PROMPT »
Write down exactly the lines from the one below that has "The width and height of the screenshot is (682, 1000)." to the end of the data, both ends included; the pictures should not appear in your copy.

DATASET EXCERPTS »
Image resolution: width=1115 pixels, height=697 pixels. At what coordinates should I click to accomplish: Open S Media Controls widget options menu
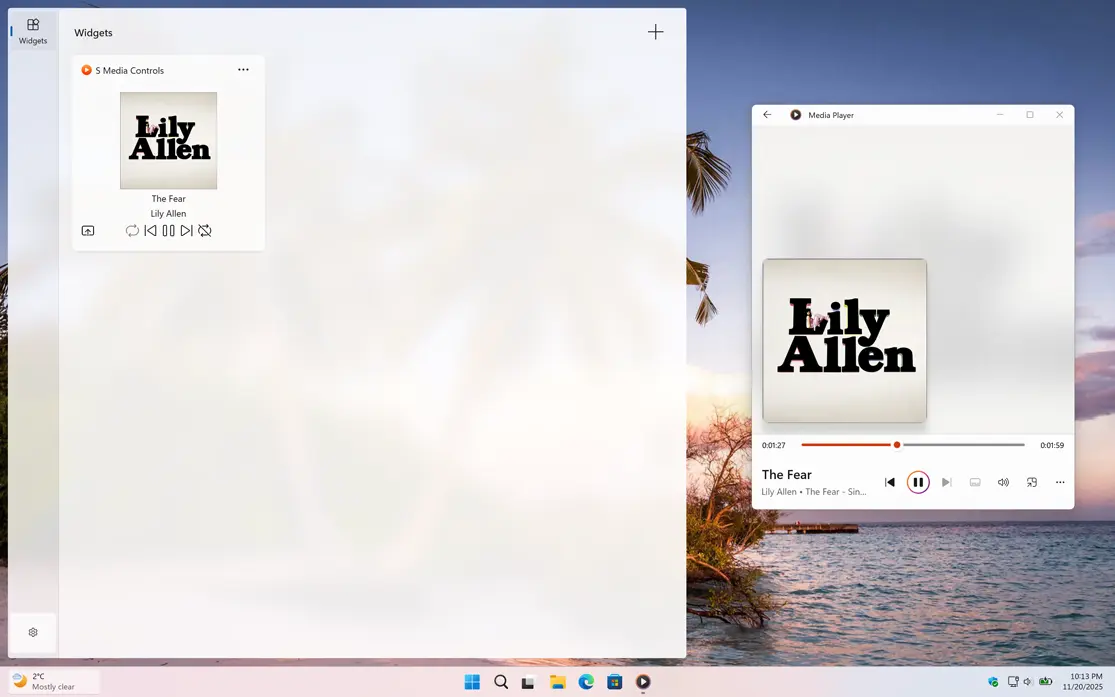tap(243, 70)
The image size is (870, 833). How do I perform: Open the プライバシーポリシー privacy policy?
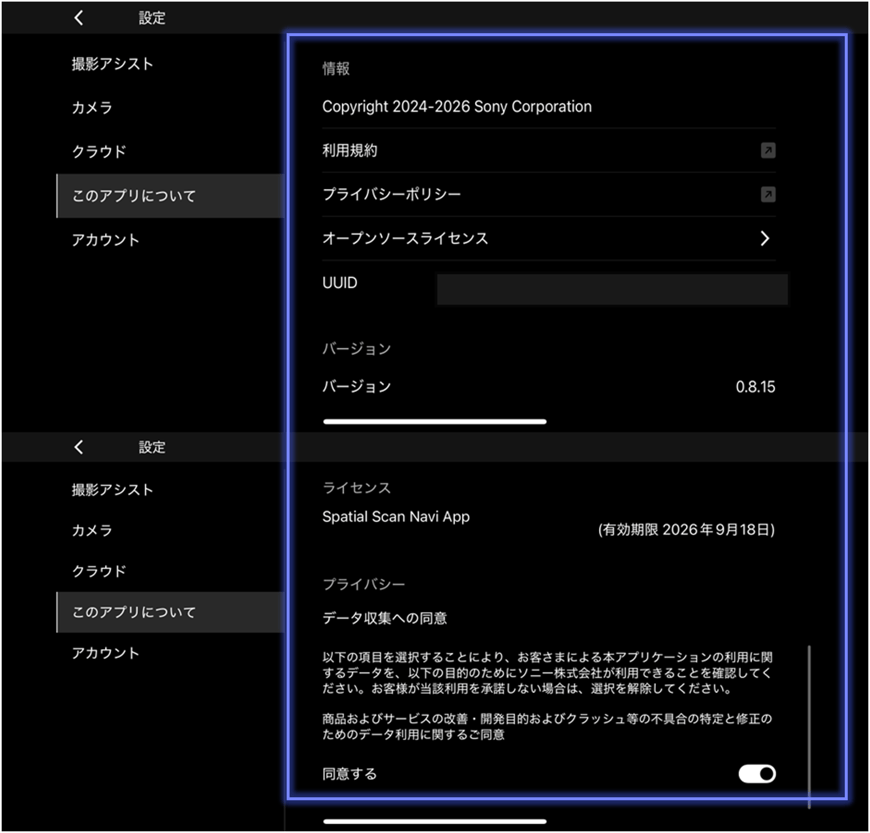coord(390,195)
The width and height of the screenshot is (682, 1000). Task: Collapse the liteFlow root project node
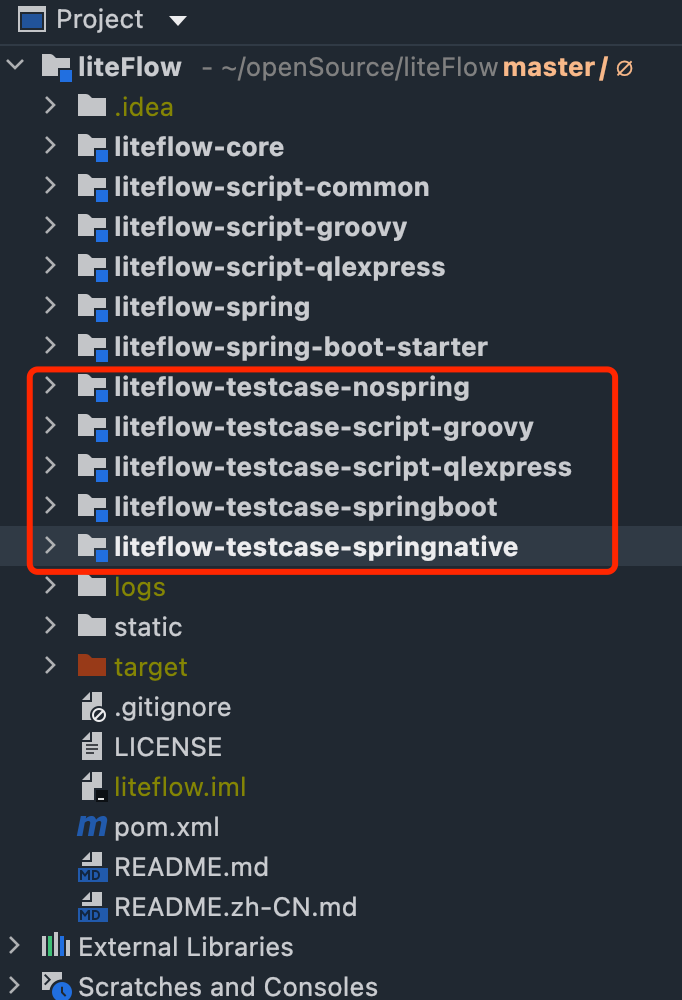click(x=16, y=67)
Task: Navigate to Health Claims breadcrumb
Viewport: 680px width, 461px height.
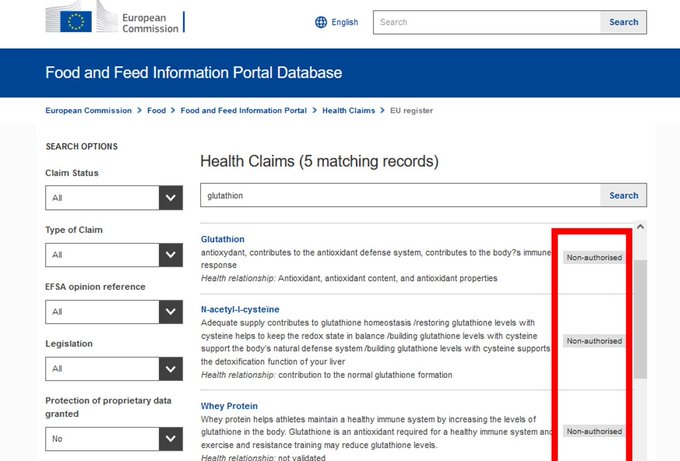Action: pyautogui.click(x=347, y=110)
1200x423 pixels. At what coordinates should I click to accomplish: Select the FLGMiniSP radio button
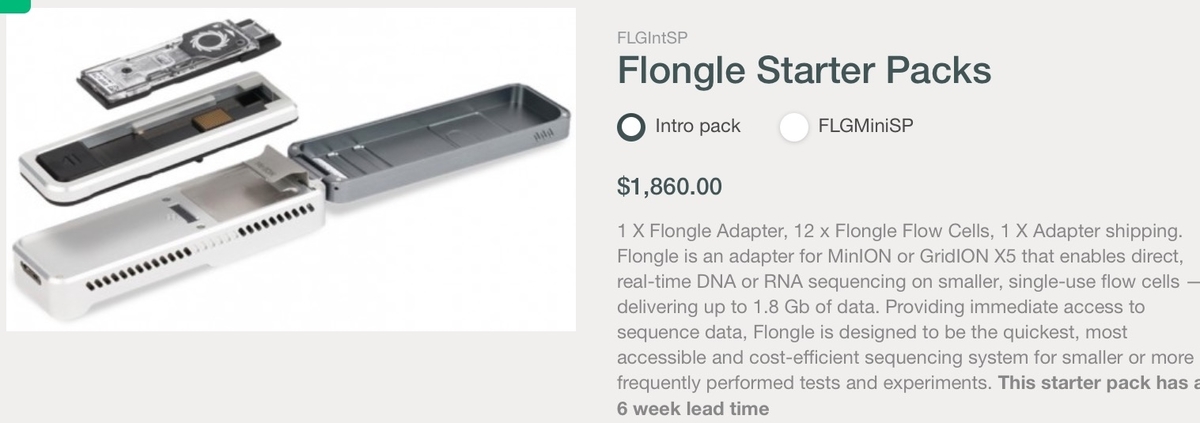pyautogui.click(x=794, y=127)
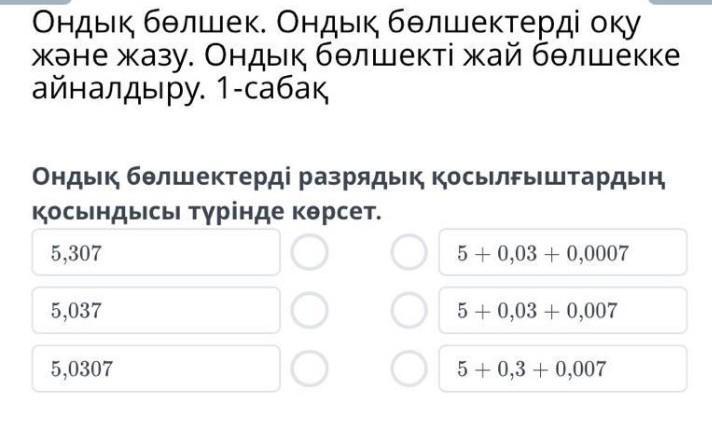The width and height of the screenshot is (712, 444).
Task: Choose the 5 + 0,3 + 0,007 card
Action: coord(563,369)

ANSWER TO THIS PROBLEM »
The width and height of the screenshot is (682, 1000). Task: Collapse the liteFlow root project node
click(x=16, y=67)
Task: Navigate to Health Claims breadcrumb
Viewport: 680px width, 461px height.
Action: pyautogui.click(x=347, y=110)
1200x423 pixels. At what coordinates should I click to accomplish: Select the FLGMiniSP radio button
pyautogui.click(x=794, y=127)
The width and height of the screenshot is (712, 444).
Task: Choose the 5 + 0,3 + 0,007 card
Action: coord(563,369)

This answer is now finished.